Secondly and often alongside my first step I confirm that the patient does not have excess sodium intake in their diet from processed food, that they are not drinking excessive alcohol or coffee, and that they are not taking NSAIDs frequently. I have found that these are all not infrequent contributors to hypertension and there is good data in guidelines that screening for these contributors improve outcomes. (See: Carey et al. Resistant Hypertension: Detection, Evaluation, and Management: A Scientific Statement From the American Heart Association. Hypertension. 2018;72(5):e53-90)

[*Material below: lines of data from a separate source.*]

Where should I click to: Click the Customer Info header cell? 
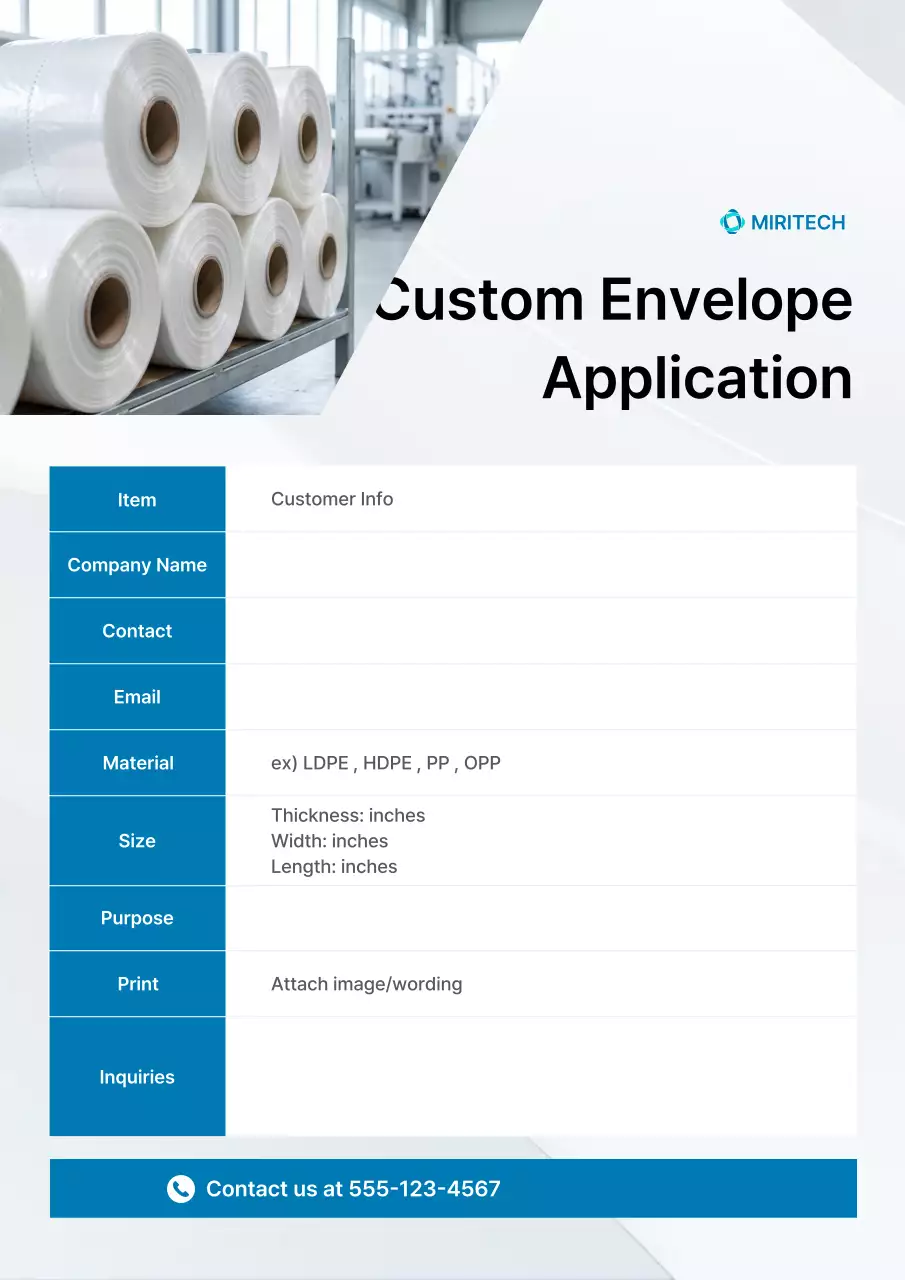pyautogui.click(x=332, y=499)
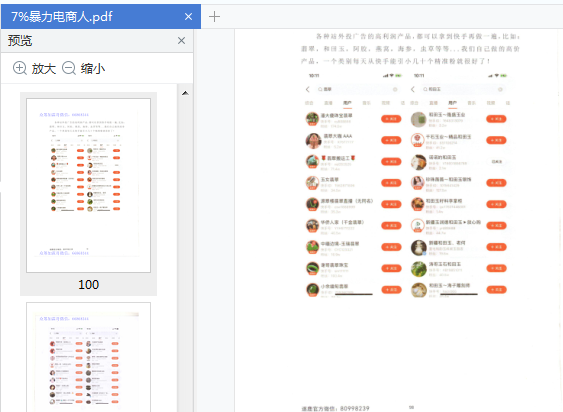Click the first follow button in right list
This screenshot has height=412, width=563.
click(496, 119)
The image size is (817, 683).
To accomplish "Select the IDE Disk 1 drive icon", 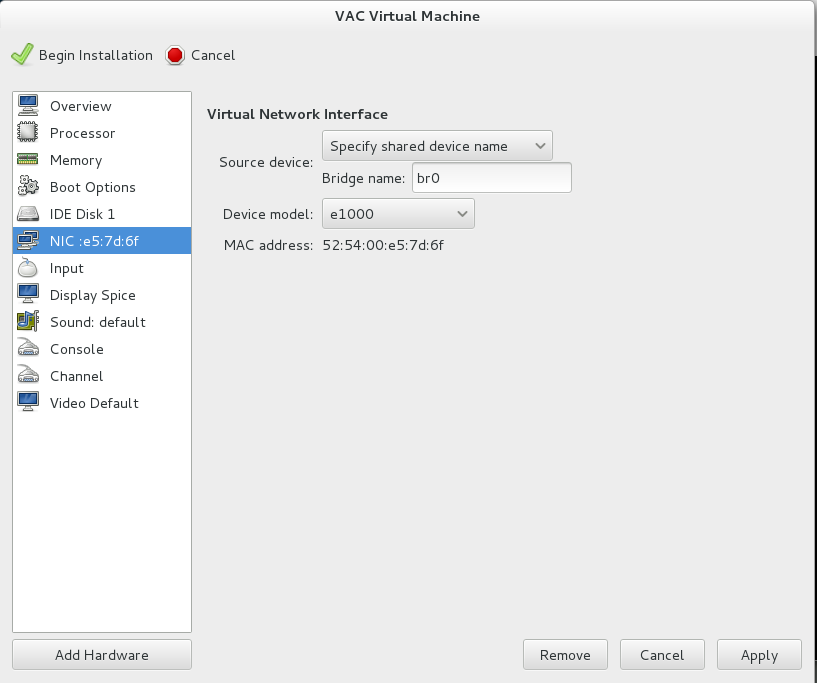I will [x=28, y=214].
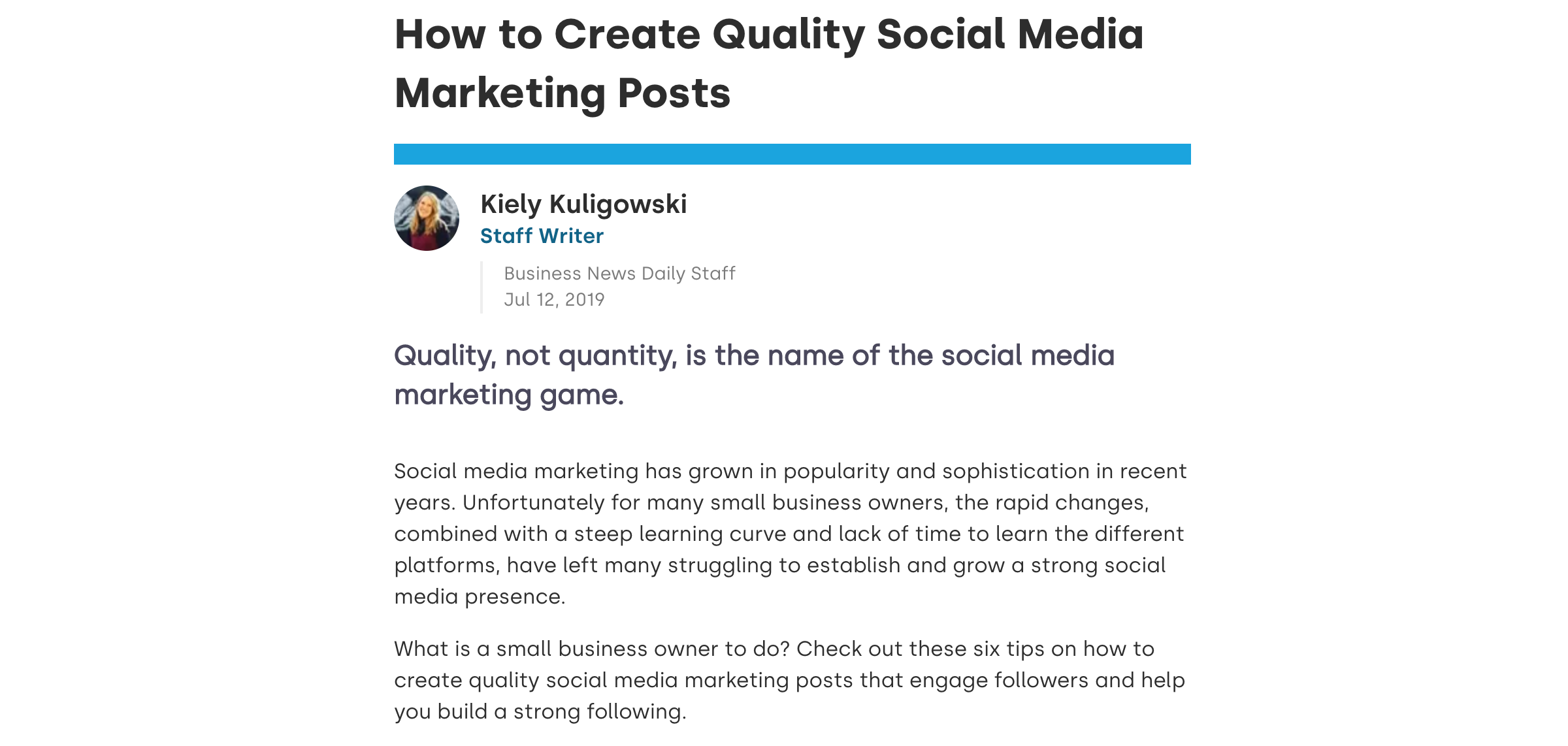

Third, I add additional anti-hypertensive agents. I am sure you are familiar with selection options and may have your own approach. In someone on a calcium channel blocker, I consider adding an ace inhibitor and diuretic as next potential steps, which I know he is already on and as suggested beforehand would consider switching the olmesartan to entresto which can be a strong anti hypertensive drug. Other thing to consider is the possibility of dialysis, as this can also help bring down elevated blood pressures and should be discussed with the nephrologist.

Fourth, if home blood pressure readings are still significantly elevated and there is no lifestyle factor that is clearly contributing, then I consider other diagnostic studies. Other than basic lab work, I check a TSH to ensure abnormal thyroid function is not contributing. There are 3 other considerations I have including, sleep apnea, primary aldosteronism, and renal artery stenosis. Hypertension guidelines generally agree sleep apnea is an important contributor and should be excluded in anyone with obesity, loud snoring, or daytime sleepiness. So I generally begin the secondary hypertension work up, when necessary, by screening for sleep apnea and testing if indicated. If sleep apnea is not present, I obtain a morning plasma aldosterone concentration (PAC) and plasma renin activity (PRA) to evaluate the aldo/renin (PAC/PRA) ratio which is usually greater than 20 in patients with primary hyperaldosteronism.

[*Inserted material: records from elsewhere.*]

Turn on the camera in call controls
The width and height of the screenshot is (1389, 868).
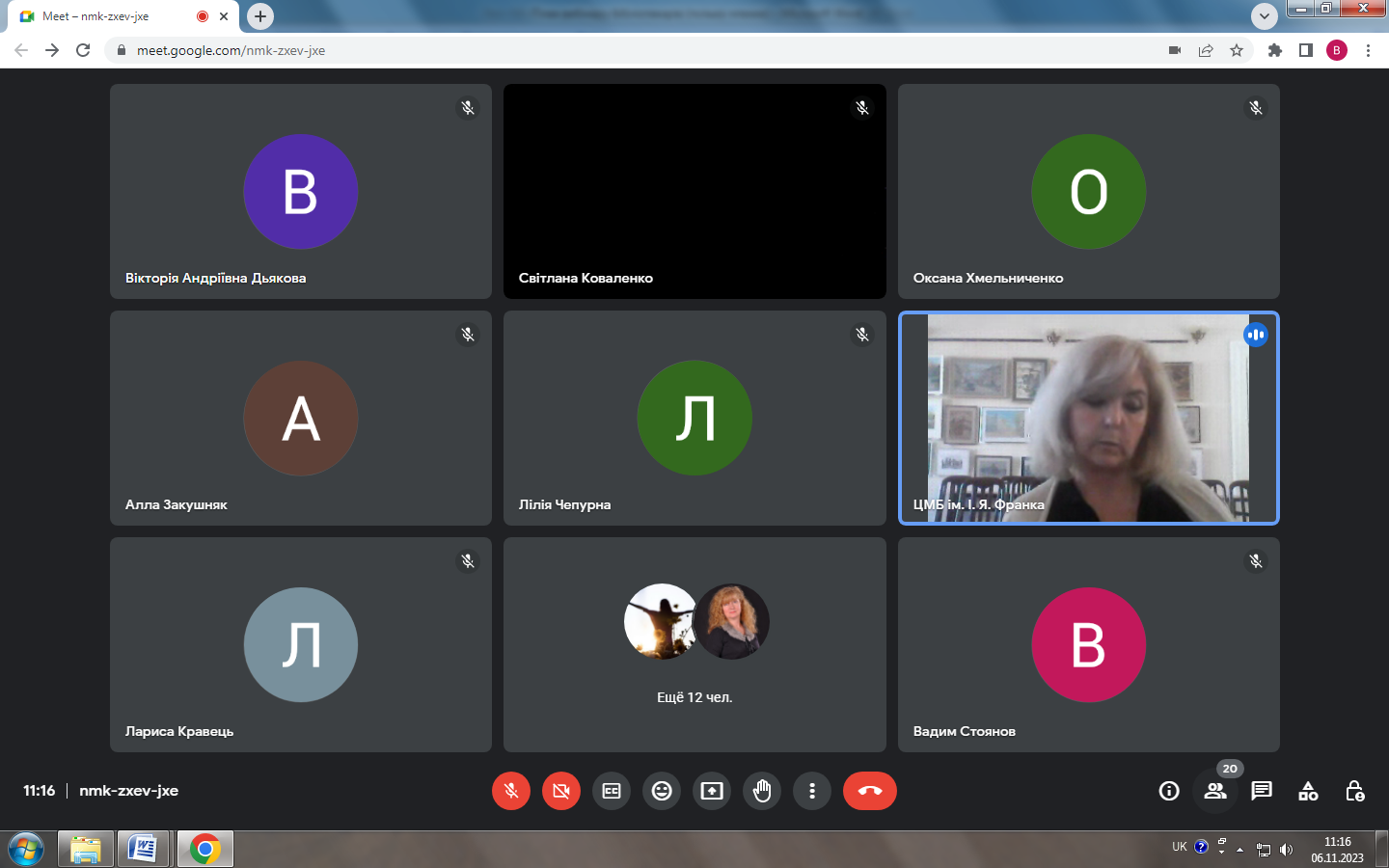(x=561, y=791)
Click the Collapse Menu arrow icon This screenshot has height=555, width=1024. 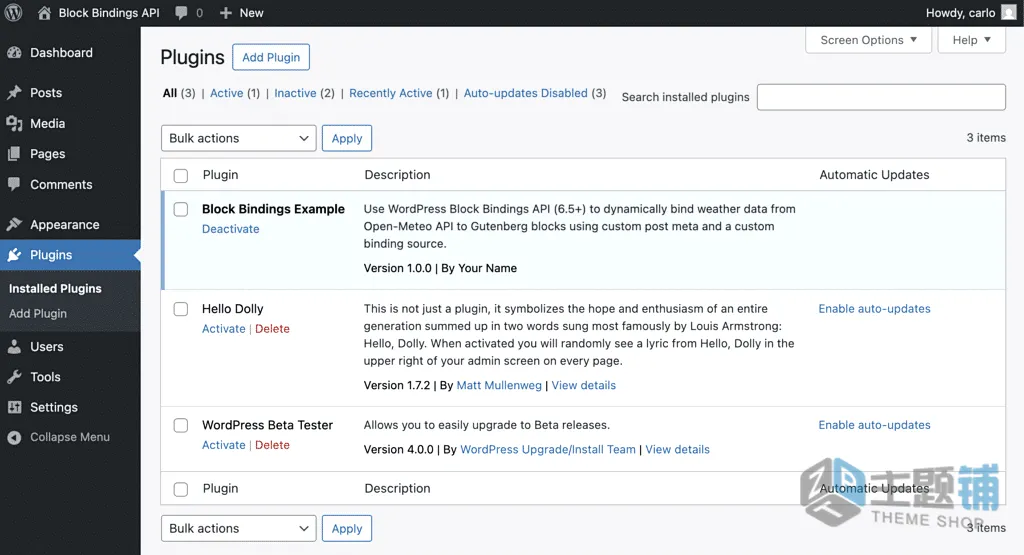(14, 437)
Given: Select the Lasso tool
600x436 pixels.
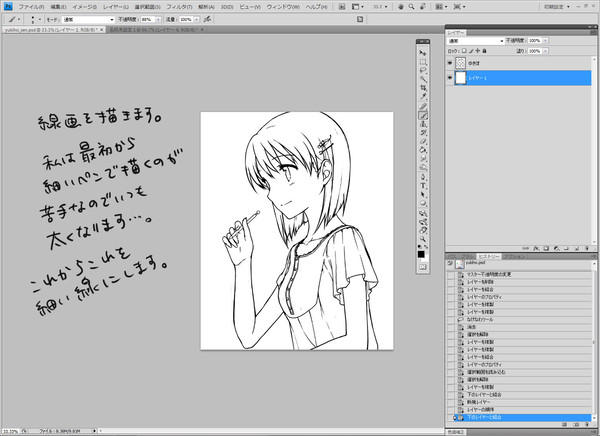Looking at the screenshot, I should pyautogui.click(x=423, y=70).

Lastly, in patients with known atherosclerotic disease such as coronary disease, I obtain a renal artery ultrasound earlier, but in the absence of known atherosclerotic disease, I obtain the other tests first, in the order I mentioned, and screen for renal artery stenosis afterwards if the other studies are negative. This approach is well supported by hypertension guidelines including the 2017 ACC/AHA joint recommendations. (See: Whelton et al. 2017 ACC/AHA Guideline for the Prevention, Detection, Evaluation, and Management of High Blood Pressure in Adults: A Report of the American College of Cardiology/American Heart Association Task Force on Clinical Practice Guidelines. Hypertension. 2018;71:e13–e115).

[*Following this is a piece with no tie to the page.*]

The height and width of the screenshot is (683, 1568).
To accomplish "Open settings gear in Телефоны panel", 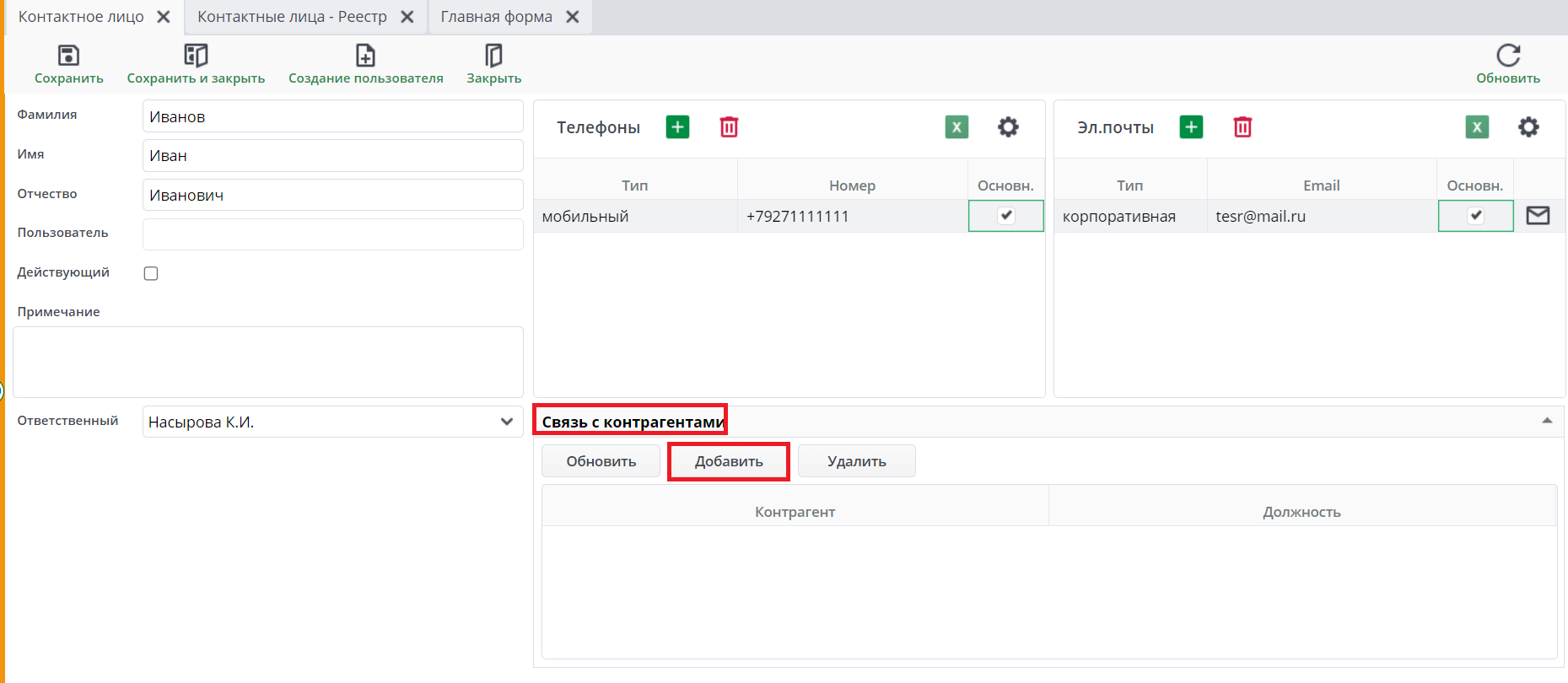I will (1008, 127).
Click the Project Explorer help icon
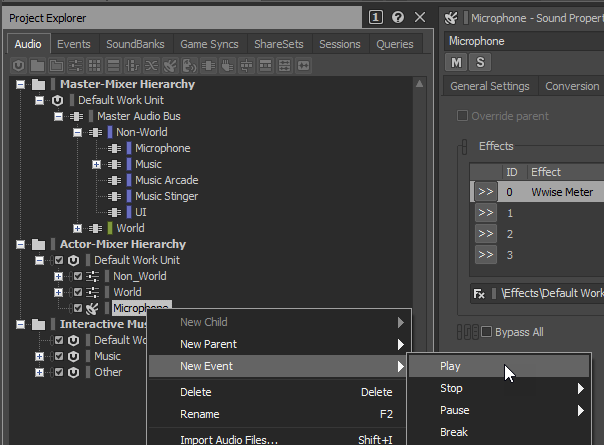The height and width of the screenshot is (445, 604). pyautogui.click(x=398, y=17)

In addition to the possibility of secondary hypertension above, a diagnosis of pseudo-resistant hypertension should be considered if and when high blood pressures persists despite the use of 3 anti-hypertensive agents. It is estimated that pseudo-resistant hypertension can be present in up to 50% of patients with uncontrolled blood pressure, and that it may be due to improper measurement, white coat effect, or poor medication compliance. (see: Klerman et al. Prevalence and characteristics of pseudohypertension in patients with resistant hypertension. J Am Soc Hypertens. 2013;7(6):467-70). I develop suspicion for pseudo-resistant hypertension especially when there are no signs of end organ damage despite a reported history of long-standing hypertension, such as no kidney disease and no abnormalities on ECG like left ventricular hypertrophy. You have asked some great questions. Heart failure patients can be complicated, so I applaud your investment in his care. Best of luck, thanks again for your question.